Most of the scrap yard owners don’t mind the checks, because they don’t want buy stolen scrap metal, a crime which has grown immensely over the past few years. Thefts of copper have been most prominent. A typical air conditioner, according to Hothersall, has about $60 worth of copper inside, that can be ripped out, and sold for scrap.
Omaha and Council Bluffs both have ordinances mandating that recyclers document those who sell them metals. There is interest in both the Iowa Legislature and on the Pottawattamie County Board to require the same thing.

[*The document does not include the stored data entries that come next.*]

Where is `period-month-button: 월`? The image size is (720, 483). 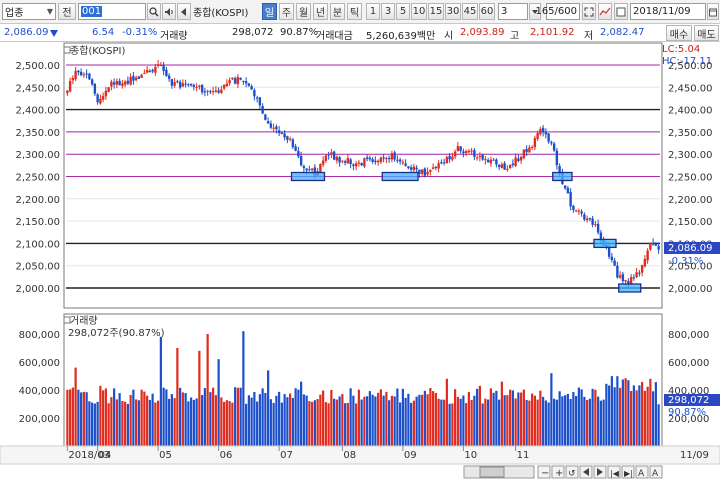
period-month-button: 월 is located at coordinates (304, 12).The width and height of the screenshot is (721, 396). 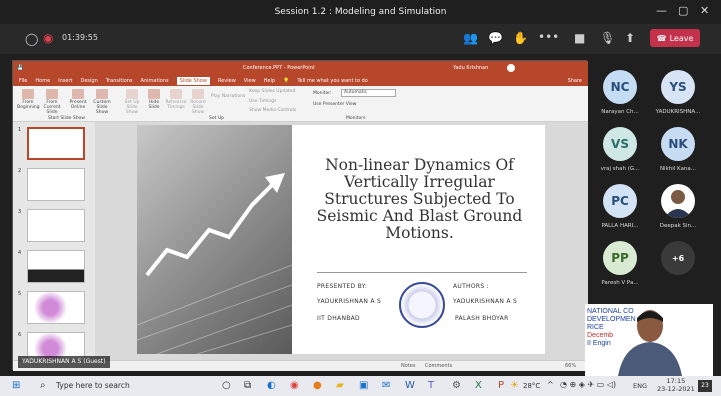 I want to click on leave-button: ☎ Leave, so click(x=675, y=38). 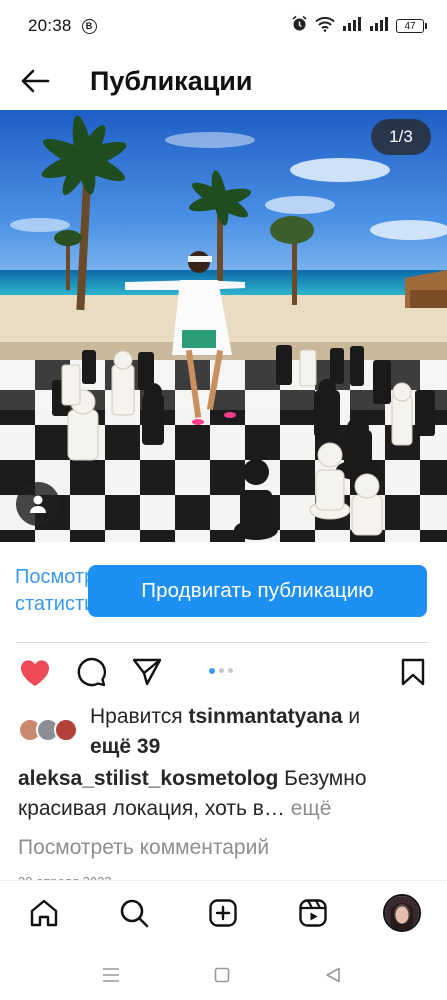 I want to click on signal-2-icon, so click(x=379, y=26).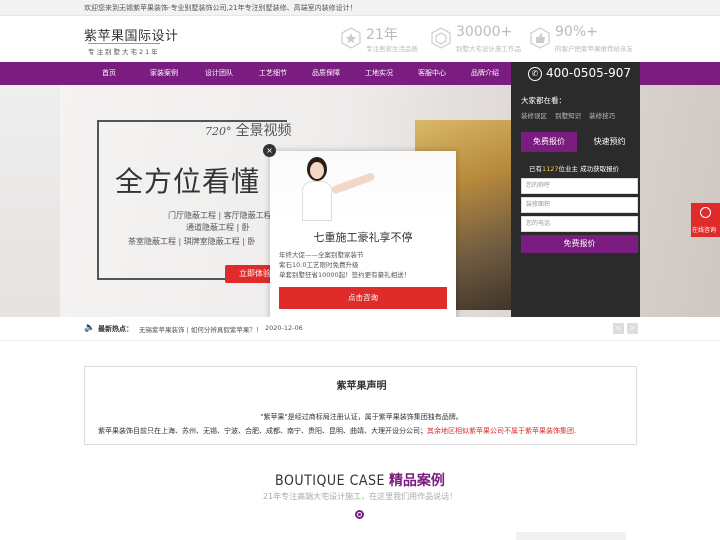 This screenshot has height=540, width=720. I want to click on phone-input: 您的电话, so click(580, 224).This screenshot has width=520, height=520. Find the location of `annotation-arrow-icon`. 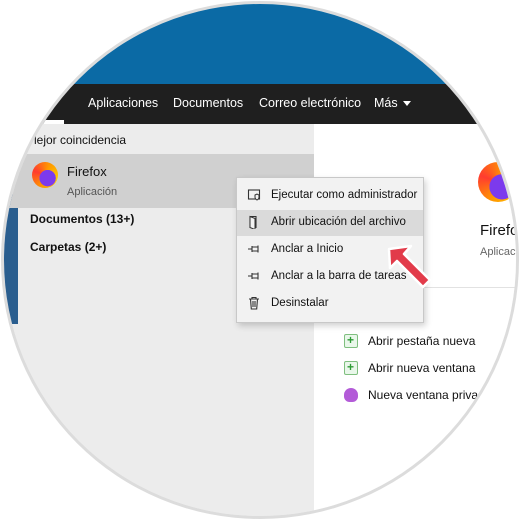

annotation-arrow-icon is located at coordinates (410, 266).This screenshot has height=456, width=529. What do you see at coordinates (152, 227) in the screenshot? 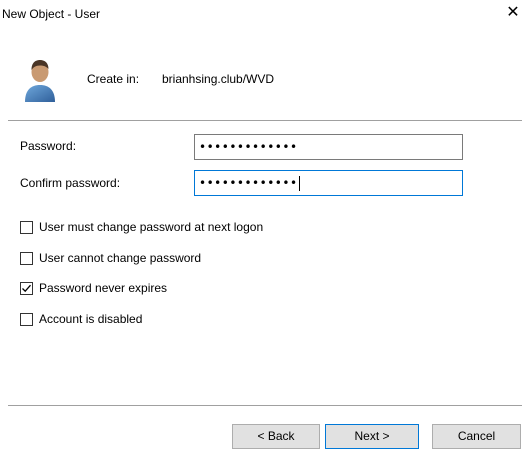
I see `checkbox-label: User must change password at next logon` at bounding box center [152, 227].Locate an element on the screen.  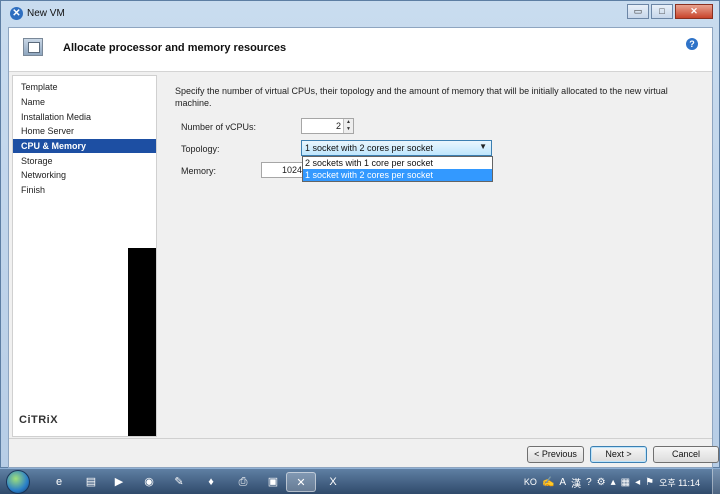
citrix-logo: CiTRiX is located at coordinates (39, 420).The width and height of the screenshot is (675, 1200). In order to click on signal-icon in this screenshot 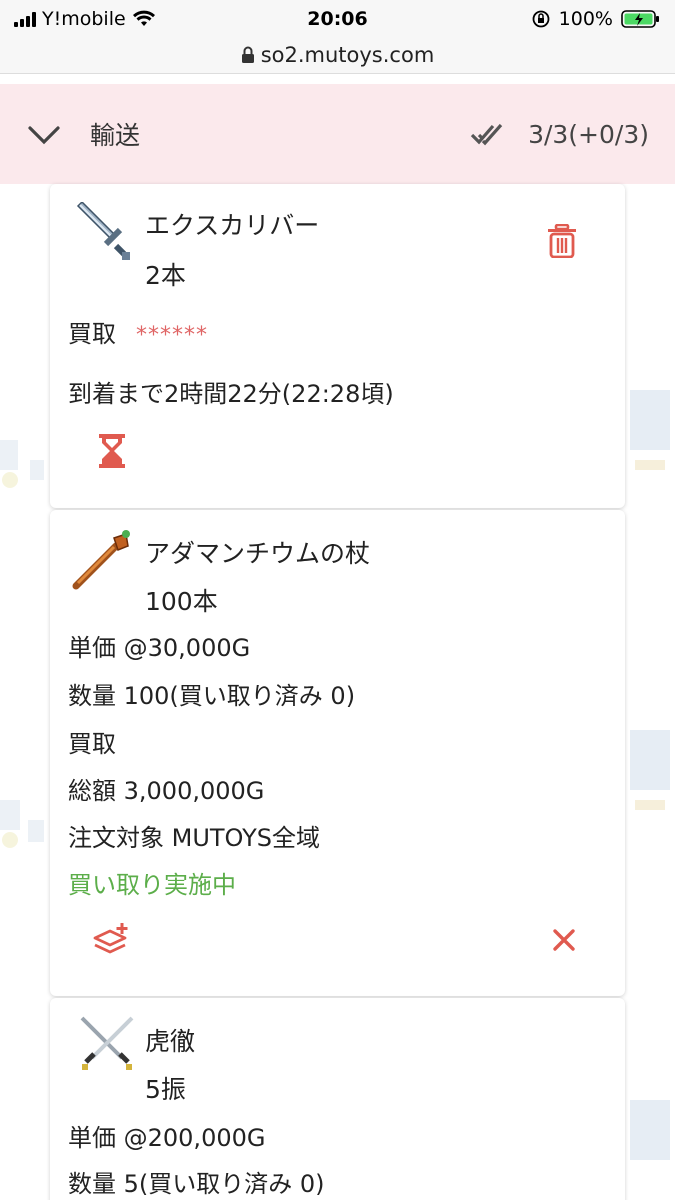, I will do `click(25, 19)`.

Iowa Representative Clel Baudler, a Republican from Greenfield, said such a measure will likely be introduced early in the 2012 session. Baudler, a former State Trooper, told the Omaha World-Herald “These thieves will absolutely steal anything. I assume there would be several sponsors, including myself.” Nebraska already has a statewide law, though it may be strengthened this year with a bill to specifically outlaw the sales of sewer grates and manhole covers.
Loren Knauss, member of the Pottawattamie County Board of Supervisors and former Bluffs police officer, said there is interest in passing a county ordinance similar to the city ordinance that requires the documentation of sellers. The board members have considered such a measure in the past.